**REQUIRED ACTION**
Pictures aside, restate the records below exactly as written.

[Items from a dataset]
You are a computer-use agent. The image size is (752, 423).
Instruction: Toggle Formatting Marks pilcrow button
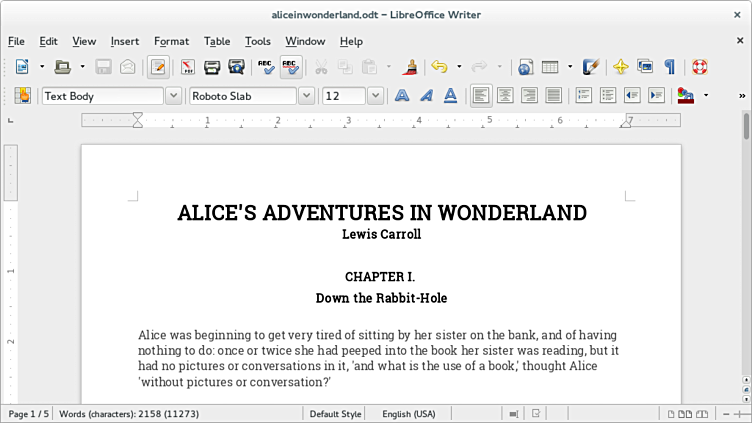[x=669, y=67]
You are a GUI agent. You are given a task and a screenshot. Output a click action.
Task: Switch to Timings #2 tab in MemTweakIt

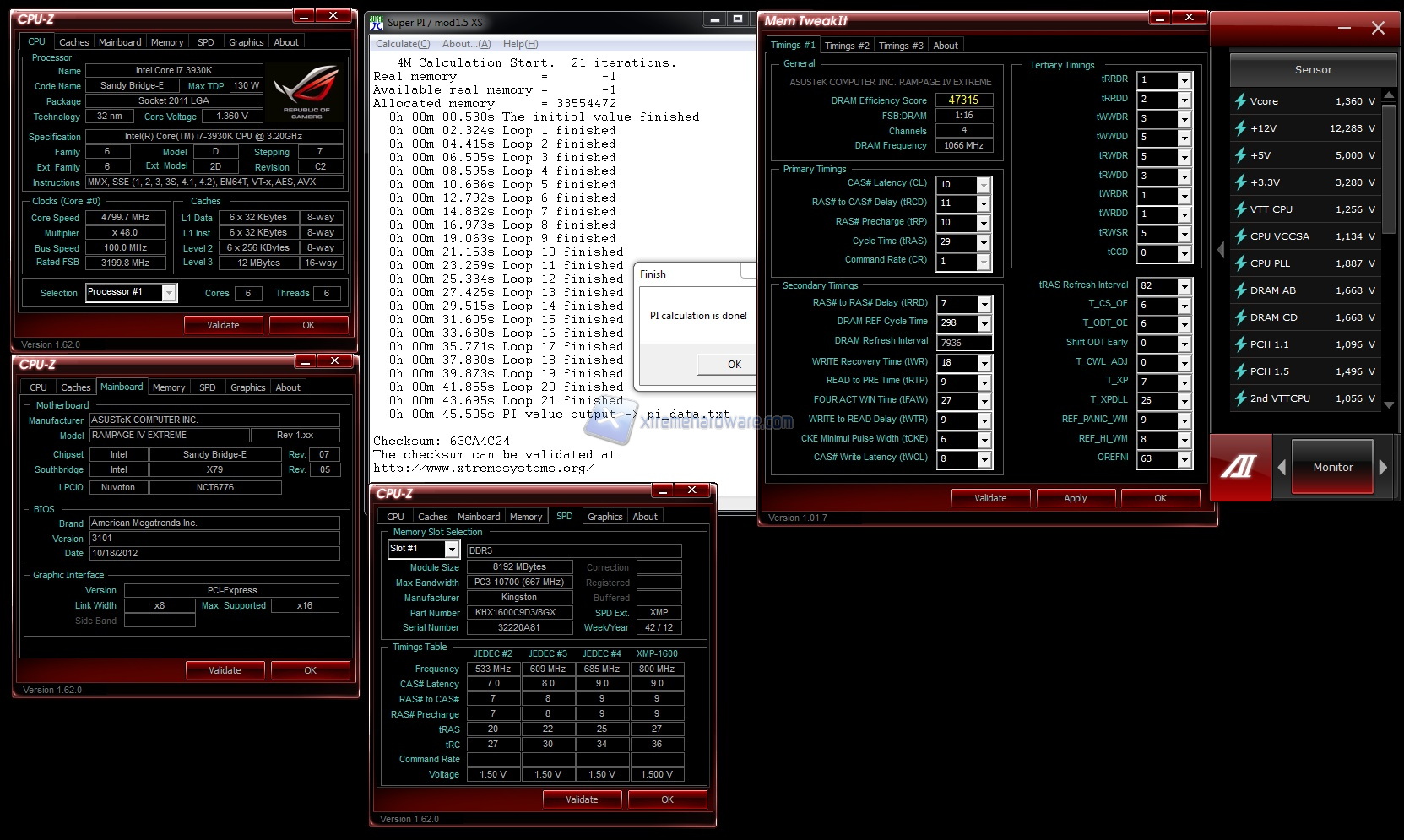point(846,46)
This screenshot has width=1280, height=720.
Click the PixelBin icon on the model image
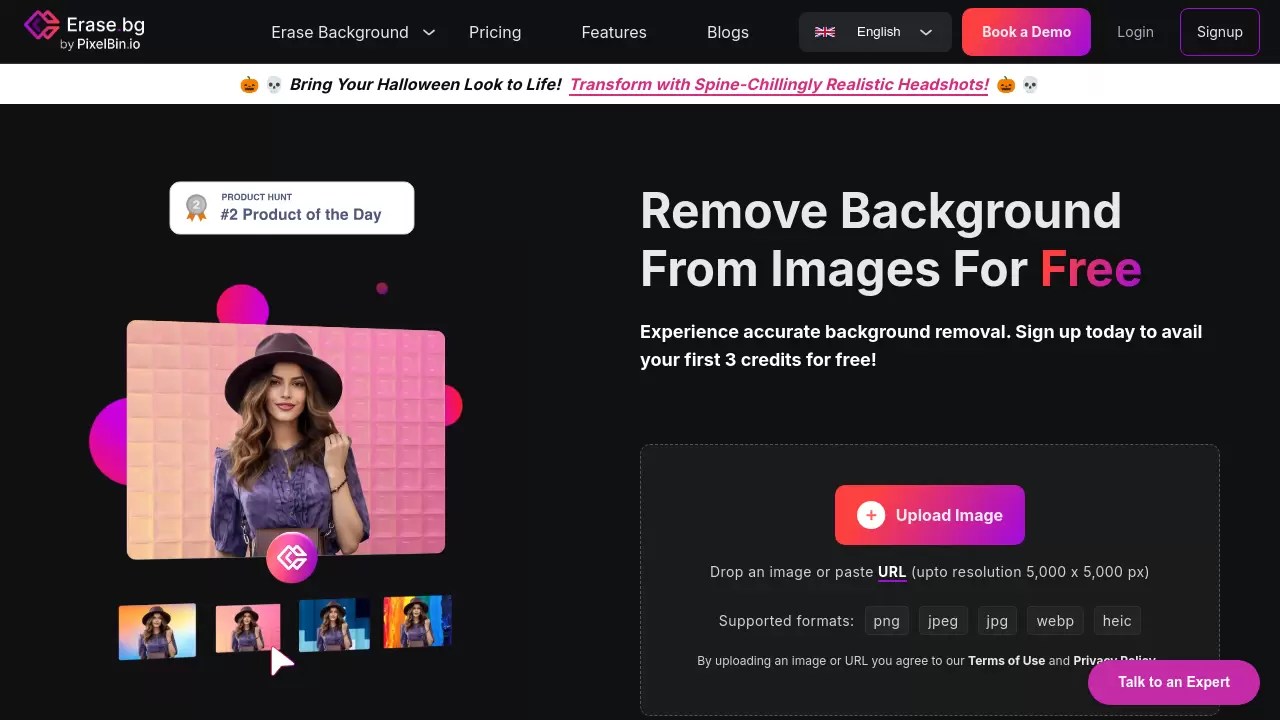(291, 557)
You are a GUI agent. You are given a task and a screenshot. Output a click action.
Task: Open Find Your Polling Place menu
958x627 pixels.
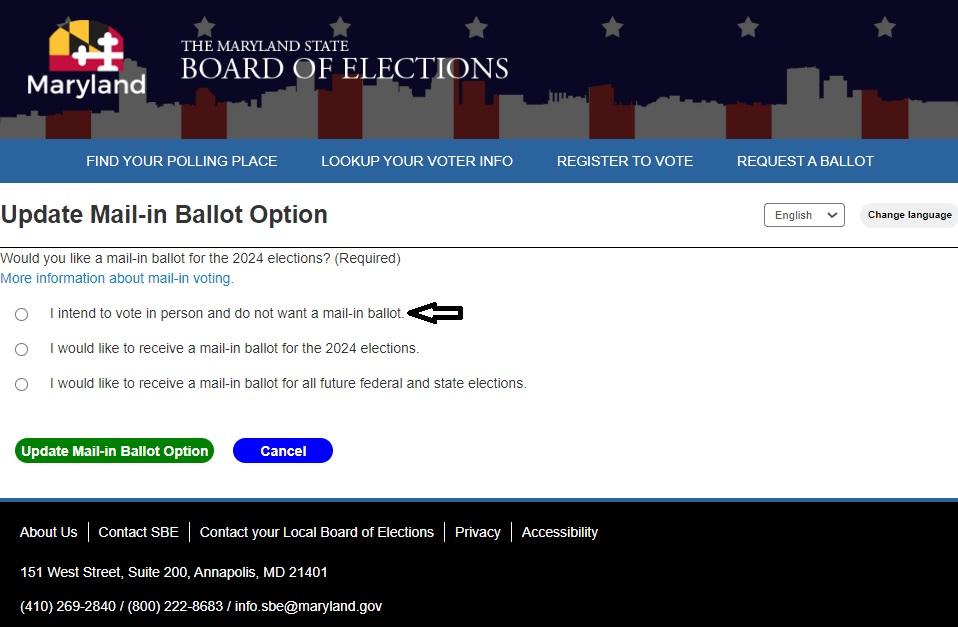[x=181, y=161]
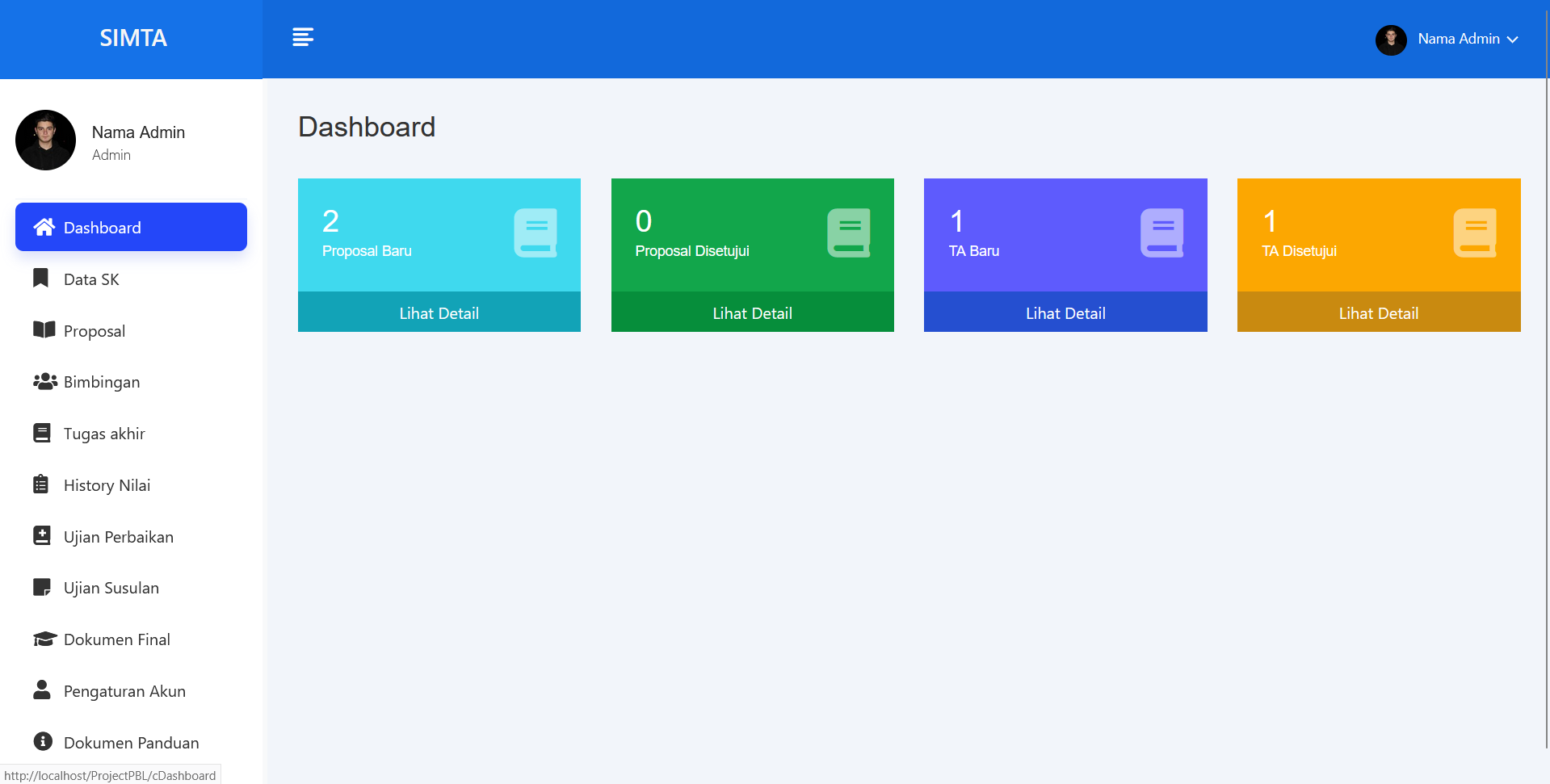1550x784 pixels.
Task: Open the Pengaturan Akun menu item
Action: coord(124,691)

**WRITTEN REPLY**
You are a computer-use agent. The image size is (752, 423).
Instruction: Toggle Formatting Marks pilcrow button
[x=669, y=67]
You are a GUI agent. You are given a task and a screenshot. Output a click action.
Task: Switch to Timings #2 tab in MemTweakIt

point(846,46)
This screenshot has width=1280, height=720.
Click the PixelBin icon on the model image
(291, 557)
You are a GUI agent. You are given a task and a screenshot. Output a click action.
Task: Open Find Your Polling Place menu
958x627 pixels.
[x=181, y=161]
1550x784 pixels.
Task: Open the Pengaturan Akun menu item
Action: coord(124,691)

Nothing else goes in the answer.